Mais alors si il n’est plus en sécurité chez lui, il reste l’Ehpad non ? Et oui mais voila cela fait plus d’un an qu’il est sur liste d’attente et à chaque demande sa position recule! oui oui elle recule car d’autres font valoir des motifs coupe-file d’attente.
Voila la situation concrète de peur enracinée que vit mon voisin et j’ai chaque jour grand-peine à consoler ses pleurs et ses angoisses.
Nous vivons dans un triste monde où la frayeur du lendemain devient palpable!
Parfois je me pose la question de comment va se passer la succession de cette personne lorsqu’elle ne sera plus là? De lointains ( dans tous les sens du terme) héritiers ne vont ils pas mettre en question mon assistance bénévole en me faisant un procès? Ben oui ! c’est suspect quelqu’un sans lien de parenté qui donne de son temps gratuitement sans compter… Je m’attends à une plainte en bonne et due forme avec visite de la police à mon domicile et sur mon compte. Plus facile de me trouver que les malfaisants qui le terrorisent.

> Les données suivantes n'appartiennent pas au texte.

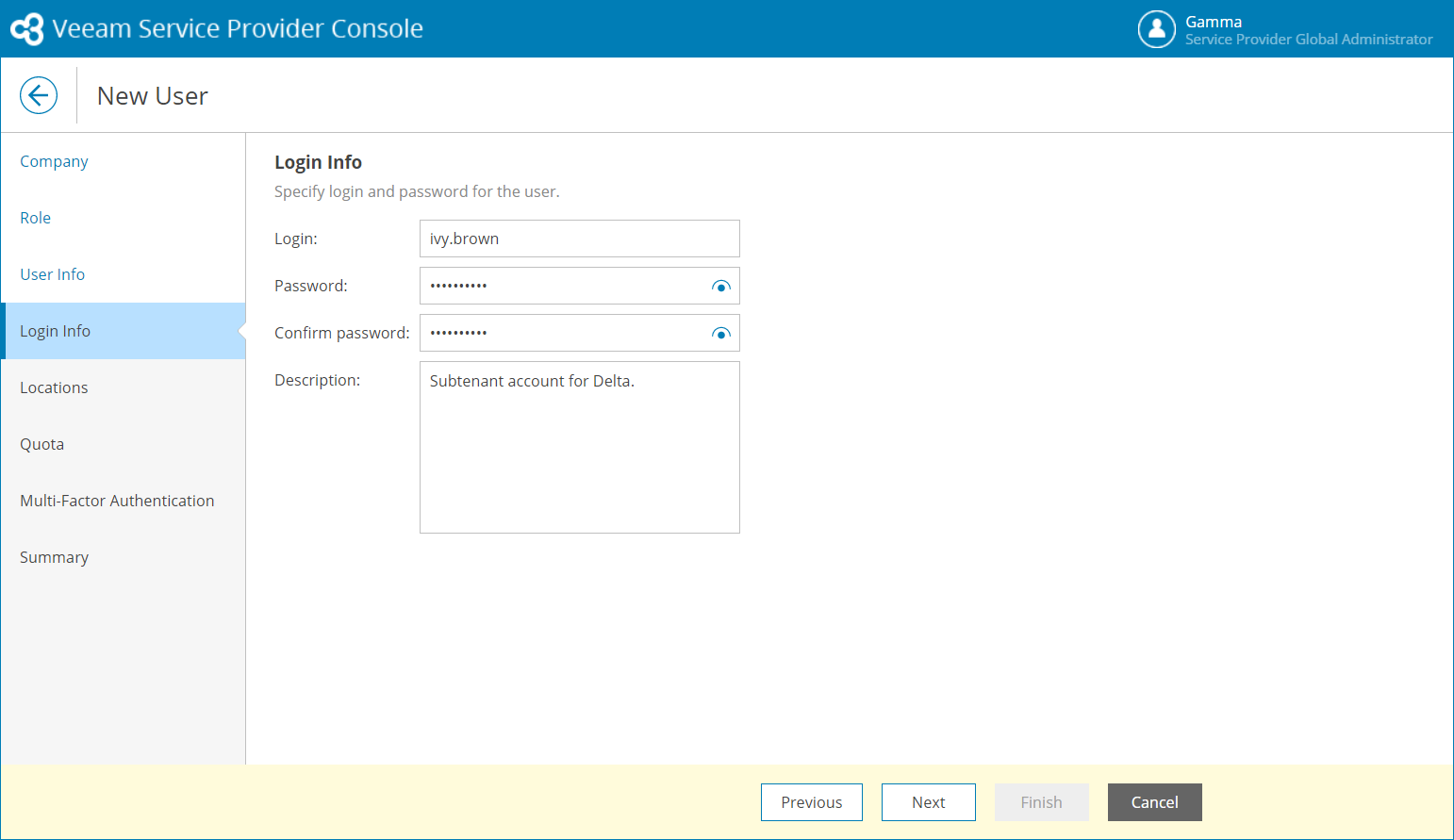Go to the Company step
Image resolution: width=1454 pixels, height=840 pixels.
[54, 161]
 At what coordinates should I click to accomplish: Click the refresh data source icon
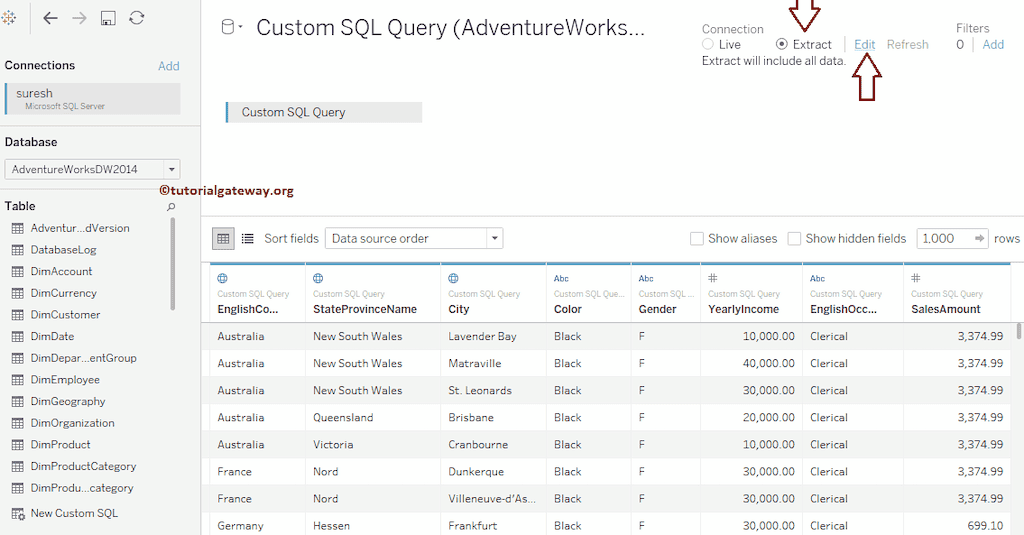tap(137, 18)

Inexplicable pour beaucoup que l’ont puisse essayer de faire son devoir humain sans espoir de reconnaissance, dans ce monde qui a perdu tous ses repères sociaux.
Ainsi va la vie!!
bonne journée
« Mais voila la maréchaussée à d’autres chats à fouetter »….ou elle est impuissante !
La preuve !
Il y a quelques jours, notre gardienne d’immeuble a été agressée (pour la énième fois)par une locataire qui souffre de graves dérangements d’ordre psychologiques au point qu’elle a d’être obligée d’appeler police secours.
En l’absence de voies de fait constatées, les policiers n’ont rien pu faire, mais prenant l’affaire au sérieux et craignant pour la sécurité de notre gardienne, ils l’ont escortée le temps qu’elle termine son travail de la journée !
Cette semaine, sur une nouvelle intervention de l’avocat de l’indésirable voisine, la préfecture vient d’annuler le jugement d’expulsion….
Nous craignons le pire car j’ai déjà connu des cas semblables qui se sont terminés de façon dramatique..
Il est grand temps de te pardonner. Seul celui qui ne fait rien , ne risque pas de faire des erreurs.
Oui, souvent, tu m’as fait peur, mais le temps t’a toujours donné raison.
J’ai’quelques années de moins que toi, mais dès qu’on na plus « personne derrière nous », les craintes grandissent. Mais ,il faut vive le temps présent. Seulement.